In ballo c’è quasi un milione di euro di debiti tra rimborsi spese, contributi non erogati e fatture che si riferiscono agli ultimi anni sotto la direzione di Satta che, secondo quanto dichiarato nell’esposto, avrebbe anche utilizzato una carta di credito della Film commision a scopo personale.

I controlli Sono i punti salienti di una revisione che comincia giovedì 29 febbraio, giorno dopo la scadenza del contratto che legava la direttrice con la Fondazione – che è una partecipata della Regione senza fini di lucro. Gli uffici della Fondazione su richiesta di vice presidente e Cda hanno avviato un monitoraggio retroattivo sulla situazione finanziaria e patrimoniale che ha rivelato un debito nelle casse dell’ente cinematografico di 1 milione e 241mila euro tra fatture (328mila euro), rimborsi spese (224mila euro) e contributi ancora da erogare (689mila euro). Tolte alcune cifre da incassare, il debito effettivo sarebbe di quasi 950mila euro.

Ammanchi Il fondo Ospitalità 2022 ricevuto lo scorso anno dall’assessorato regionale al Turismo pari a 519mila euro non sarebbe stato ancora devoluto ai beneficiari finali, così come il fondo Filming Cagliari 2020 per i quali sono arrivati dal comune di Cagliari 50mila euro nel 2021 e 120mila euro nel 2023. Ancora, dalla partecipazione al Salone del libro di Torino a maggio dello scorso anno, a fronte di uno stanziamento di 100mila euro dalla Regione, ne sarebbero stati spesi 180mila creando debito fuori bilancio. Stando al quadro aggiornato al 5 aprile 2024, inoltre, risultano 192 richieste di pagamenti arretrati. Situazione finanziaria più nera che mai.

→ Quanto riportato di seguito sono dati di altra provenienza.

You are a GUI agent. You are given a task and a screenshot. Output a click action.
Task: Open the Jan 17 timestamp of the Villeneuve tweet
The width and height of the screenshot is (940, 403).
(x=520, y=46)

La carta E tra gli aspetti più controversi della vicenda, però, spunta una scheda contabile ritrovata nei giorni scorsi e dal titolo evocativo: «Anticipi direttrice». Secondo quanto descritto nell’esposto, emerge «con una disarmante chiarezza», che la direttrice Satta «utilizzasse la carta di credito aziendale per finalità proprie, provvedendo, ogni tanto, a bonificare nelle casse della Fondazione degli importi per riequilibrare la situazione». Infine, risultano essere stati dati in prestito da Satta alcuni macbook a persone esterne che ne sarebbero ancora in possesso.

Lo stato attuale Il contraltare dei risultati ottenuti negli ultimi anni, che hanno portato nell’isola grandi produzioni cinematografiche e dell’audiovisivo e visto nascere diversi progetti, è un quadro tutt’altro che roseo per i conti della Fondazione Sardegna Film commission.

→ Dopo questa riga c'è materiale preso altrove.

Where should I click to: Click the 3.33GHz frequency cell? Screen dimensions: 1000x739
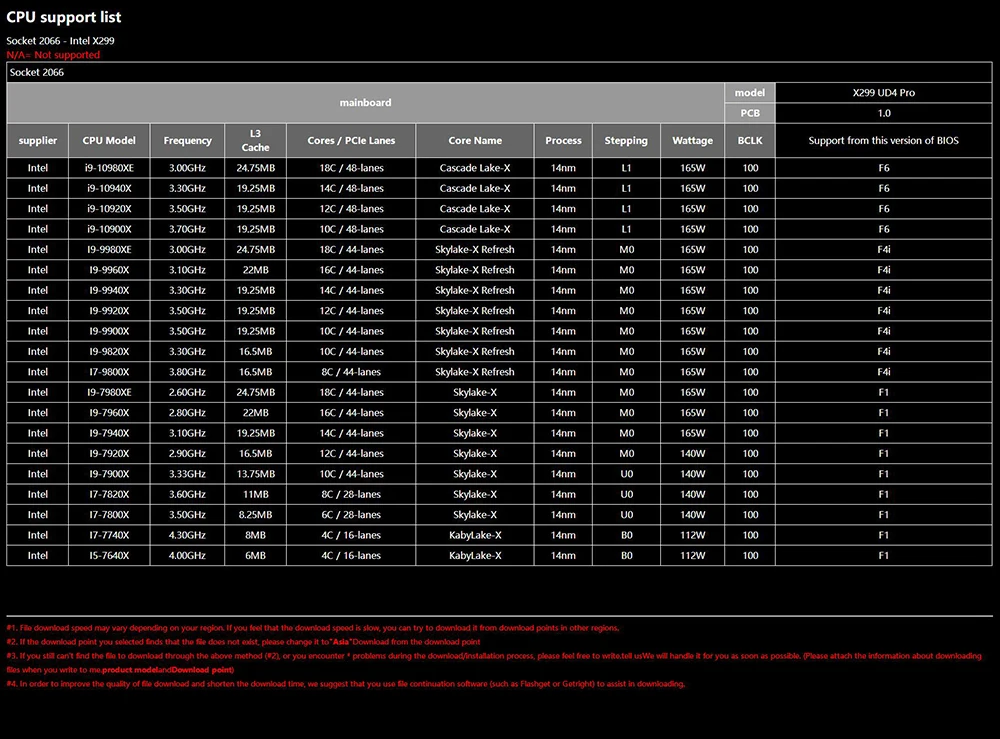[188, 474]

177mila euro disponibili in banca – questa la cifra indicata al marzo di quest’anno – sono ben poca cosa rispetto a una montagna debitoria che sfiora il milione. Queste le grane ereditate dalla vice presidente Michela Pirrigheddu. Lei, infatti, è divenuta rappresentante legale pro-tempore a seguito delle dimissioni irrevocabili del presidente Gianluca Aste avvenute il 22 gennaio scorso.

Sulla poltrona della direzione siede invece Susanna Tornesello, dipendente a tempo indeterminato della Fondazione, con le funzioni di facente funzioni di direttore della Fondazione.

Replica La Fondazione ha ricevuto recentemente una nota da Anac per l’avvio di un procedimento sanzionatorio per mancata adozione del piano di prevenzione della corruzione e della trasparenza per gli anni 2022-2024, 2023-2025 e 2024-206. Una lacuna ancora imputata a Nevina Satta che ne era la responsabile incaricata.